Dataset entries:

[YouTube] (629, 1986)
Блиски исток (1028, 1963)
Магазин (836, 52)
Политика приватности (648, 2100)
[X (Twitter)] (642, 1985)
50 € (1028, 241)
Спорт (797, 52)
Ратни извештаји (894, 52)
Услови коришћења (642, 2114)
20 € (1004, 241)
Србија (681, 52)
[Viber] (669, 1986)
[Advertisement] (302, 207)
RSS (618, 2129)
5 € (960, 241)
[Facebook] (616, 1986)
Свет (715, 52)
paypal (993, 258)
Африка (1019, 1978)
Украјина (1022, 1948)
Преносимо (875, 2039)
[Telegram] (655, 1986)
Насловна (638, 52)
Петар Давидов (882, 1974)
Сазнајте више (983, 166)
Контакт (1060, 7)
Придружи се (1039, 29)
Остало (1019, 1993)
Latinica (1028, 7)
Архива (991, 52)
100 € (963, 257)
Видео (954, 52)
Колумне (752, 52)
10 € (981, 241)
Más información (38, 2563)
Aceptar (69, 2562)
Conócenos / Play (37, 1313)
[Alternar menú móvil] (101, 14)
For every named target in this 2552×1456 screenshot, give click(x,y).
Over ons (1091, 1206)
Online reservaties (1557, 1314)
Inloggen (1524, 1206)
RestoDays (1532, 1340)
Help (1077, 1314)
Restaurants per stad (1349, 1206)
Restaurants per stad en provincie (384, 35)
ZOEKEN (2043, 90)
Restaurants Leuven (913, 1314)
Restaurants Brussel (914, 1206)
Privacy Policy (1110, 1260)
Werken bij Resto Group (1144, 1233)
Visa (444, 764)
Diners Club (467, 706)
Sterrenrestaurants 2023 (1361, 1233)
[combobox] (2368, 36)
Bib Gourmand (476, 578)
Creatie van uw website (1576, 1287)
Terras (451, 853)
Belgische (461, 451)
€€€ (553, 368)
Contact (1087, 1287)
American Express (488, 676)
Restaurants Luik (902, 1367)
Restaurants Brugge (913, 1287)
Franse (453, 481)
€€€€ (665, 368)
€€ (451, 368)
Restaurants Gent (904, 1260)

## [EXERCISE DETAILS]
Could you repeat every record above exactly as it appears?

## [YOUR RESPONSE]
[YouTube] (629, 1986)
Блиски исток (1028, 1963)
Магазин (836, 52)
Политика приватности (648, 2100)
[X (Twitter)] (642, 1985)
50 € (1028, 241)
Спорт (797, 52)
Ратни извештаји (894, 52)
Услови коришћења (642, 2114)
20 € (1004, 241)
Србија (681, 52)
[Viber] (669, 1986)
[Advertisement] (302, 207)
RSS (618, 2129)
5 € (960, 241)
[Facebook] (616, 1986)
Свет (715, 52)
paypal (993, 258)
Африка (1019, 1978)
Украјина (1022, 1948)
Преносимо (875, 2039)
[Telegram] (655, 1986)
Насловна (638, 52)
Петар Давидов (882, 1974)
Сазнајте више (983, 166)
Контакт (1060, 7)
Придружи се (1039, 29)
Остало (1019, 1993)
Latinica (1028, 7)
Архива (991, 52)
100 € (963, 257)
Видео (954, 52)
Колумне (752, 52)
10 € (981, 241)
Más información (38, 2563)
Aceptar (69, 2562)
Conócenos / Play (37, 1313)
[Alternar menú móvil] (101, 14)
For every named target in this 2552×1456 screenshot, give click(x,y).
Over ons (1091, 1206)
Online reservaties (1557, 1314)
Inloggen (1524, 1206)
RestoDays (1532, 1340)
Help (1077, 1314)
Restaurants per stad (1349, 1206)
Restaurants per stad en provincie (384, 35)
ZOEKEN (2043, 90)
Restaurants Leuven (913, 1314)
Restaurants Brussel (914, 1206)
Privacy Policy (1110, 1260)
Werken bij Resto Group (1144, 1233)
Visa (444, 764)
Diners Club (467, 706)
Sterrenrestaurants 2023 (1361, 1233)
[combobox] (2368, 36)
Bib Gourmand (476, 578)
Creatie van uw website (1576, 1287)
Terras (451, 853)
Belgische (461, 451)
€€€ (553, 368)
Contact (1087, 1287)
American Express (488, 676)
Restaurants Luik (902, 1367)
Restaurants Brugge (913, 1287)
Franse (453, 481)
€€€€ (665, 368)
€€ (451, 368)
Restaurants Gent (904, 1260)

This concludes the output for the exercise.